Although cholera is a well-known epidemic with well-established transmission and prevention methods, the continued recording of dozens of cases daily reveals the absence of rapid response strategies, such as the provision of safe drinking water and disinfectants, the activation of early warning and quarantine systems, and intensive awareness campaigns in affected areas.

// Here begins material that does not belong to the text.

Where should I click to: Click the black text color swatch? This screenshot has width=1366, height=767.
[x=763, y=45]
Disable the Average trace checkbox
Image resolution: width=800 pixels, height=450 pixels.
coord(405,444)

The absence of these measures reflects a complete collapse of the health system, and that health authorities have not moved beyond monitoring and statistics to actual intervention to save lives.

In light of this worsening health crisis, particularly the outbreak of cholera, the network calls for and recommends the following:

 

First: On the health and humanitarian level:

  1. The urgent need to provide safe drinking water through free distribution points in affected neighborhoods and displacement camps, to cut off the black market that fuels the spread of the disease.
  2. The need to launch health awareness campaigns using local radio and simple media to educate the population on prevention methods (boiling water, hand washing, and home isolation).
  3. It is necessary to strengthen the capacity of health centers in all cities and localities of the state by providing oral rehydration solutions, antibiotics, and serums, rather than relying solely on daily statistics.
  4. It is necessary to deploy mobile rapid response teams in villages and outlying camps to detect cases early and isolate them.

 

Second: At the political and administrative level:

  1. End the politicization of the health and humanitarian crisis and ensure that humanitarian aid reaches all areas without discrimination or subjection to political loyalties or military control.
  2. Restore the reputation of health authorities as an independent civilian body, separate from the conflicts of the warring parties, so that the disease does not become a bargaining chip.
  3. Involve local communities (neighborhood committees, displaced persons, traditional leaders) in response plans, as they are the first line of defense.

 

Third: At the economic level:

  1. Support access to clean water by repairing damaged water networks and drilling safe wells to prevent reliance on contaminated sources.
  2. Breaking the epidemic economy by organizing official, popular, or UN campaigns to provide free medicine and water in affected areas, and stopping the exploitation of citizens’ needs.

 

Fourth: At the international level:

  1. Expanding the scope of the humanitarian response through direct UN intervention, bypassing the slow pace of traditional organizations, using rapid emergency mechanisms.
  2. Providing urgent funding for an independent special health fund for Darfur, under the supervision of independent organizations, to ensure that aid is not politicized or looted.
  3. Diplomatic pressure on the parties to the conflict to facilitate unimpeded access for medical and humanitarian convoys.

 

State Failure to Protect:

Sudan Rights Watch Network emphasizes that the announced figures regarding the cholera outbreak in South Darfur are not merely health data. They are an indicator of the state’s failure to perform its most basic functions towards its citizens, and a manifestation of the structural collapse of the health system under the weight of war and neglect. Allowing a controllable epidemic to spread at this pace means that death has become a part of daily life, and civilians face the risk of slowly annihilating themselves amid a complete lack of accountability.

The network emphasizes that confronting this crisis requires a combination of urgent intervention to reduce daily deaths and structural reform to ensure that cholera does not become an annual season. Without genuine political will and humanitarian responsibility, civilians across the region will continue to die in silence, caught between the bullets of war, the toxins of contaminated water, the lack of healthcare services, and the effects of a famine.